Solved – Should I use the cross validation score or the test score to evaluate a machine learning model

cross-validationmodel-evaluation

Let's say I want to compare two machine learning models (A and B) on a classification problem. I split my data into train (80%) and test set (20%). Then I perform 4-fold cross-validation on the training set (so every time my validation set has 20% of the data).

The average over the folds cross validation accuracy I get is:

model A – 80%

model B – 90%

Finally, I test the models on the test set and get the accuracies:

model A – 90%

model B – 80%

Which model would you choose?

The test result is more representative of the generalization ability of the model because it has never been used during the training process. However the cross-validation result is more representative because it represents the performance of the system on the 80% of the data instead of just the 20% of the training set.
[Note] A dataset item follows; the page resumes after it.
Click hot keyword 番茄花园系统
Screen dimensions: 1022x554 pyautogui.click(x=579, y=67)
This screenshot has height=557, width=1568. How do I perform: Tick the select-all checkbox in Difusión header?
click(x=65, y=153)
Moreover, if I change the split of my sets, the different test accuracies I get have a high variance but the average cross validation accuracy is more stable.

Best Answer

First of all, if the cross validation results are actually not used to decide anything (no parameter tuning, no selection, nothing) then you don't gain anything by the test set you describe:

  • your splitting in to training/test is subject to the same difficulties as you subsequent splitting of the training set into the surrogate training and cross validation surrogate test sets. Any data leakage (e.g. due to confounders you did not account for) happens to both.
  • in addition, as you say, the 20 % test yset is smaller. Whether this is a problem or not depends largely on the absolute number of cases you have. If 20 % of your data are sufficient to yield test results with a suitable precision for your application at hand, then you are fine.
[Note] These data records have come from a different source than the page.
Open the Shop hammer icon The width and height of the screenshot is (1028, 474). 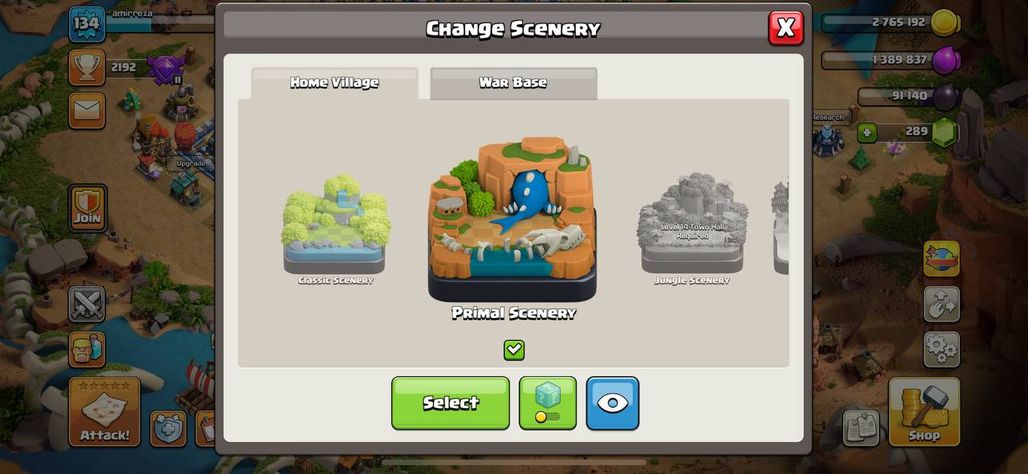(x=924, y=412)
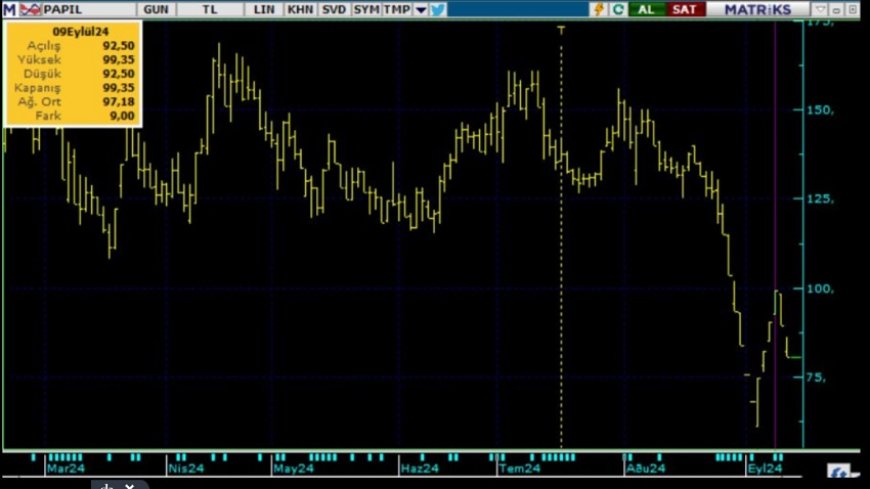Click the Tem24 label on time axis
870x489 pixels.
tap(520, 468)
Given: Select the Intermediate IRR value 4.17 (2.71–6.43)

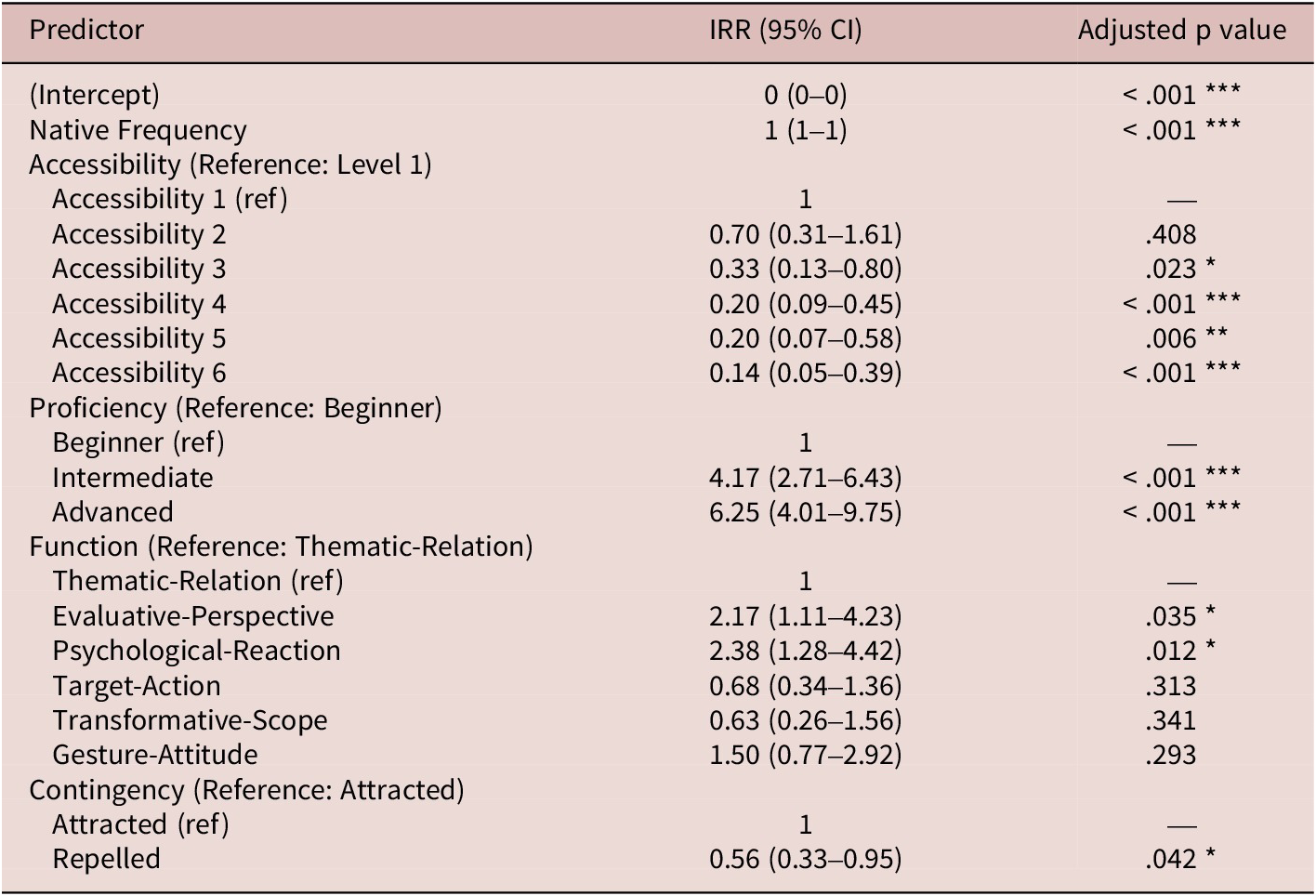Looking at the screenshot, I should 805,478.
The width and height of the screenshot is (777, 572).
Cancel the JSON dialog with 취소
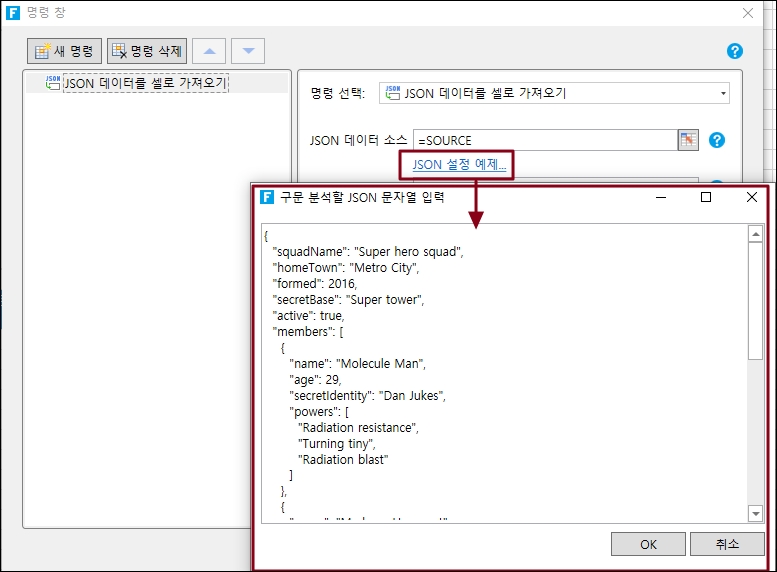[727, 544]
That being said, selecting a model is part of the training of the final model. Thus, the selected model needs to undergo independent validation.
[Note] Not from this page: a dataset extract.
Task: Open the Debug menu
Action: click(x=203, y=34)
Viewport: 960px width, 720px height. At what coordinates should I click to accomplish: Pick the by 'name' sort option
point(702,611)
In your case, this means: select according to your cross validation, e.g. model B (although you may want to look into more sophisticated selection rules that take instability into account). Then do an independent test of the selected model. That result is your validation (or better: verification) result for the final model. Here: 80 %.
However, you can use an additional outer cross validation for that, avoiding the difficulty of having only few test cases for the final verification.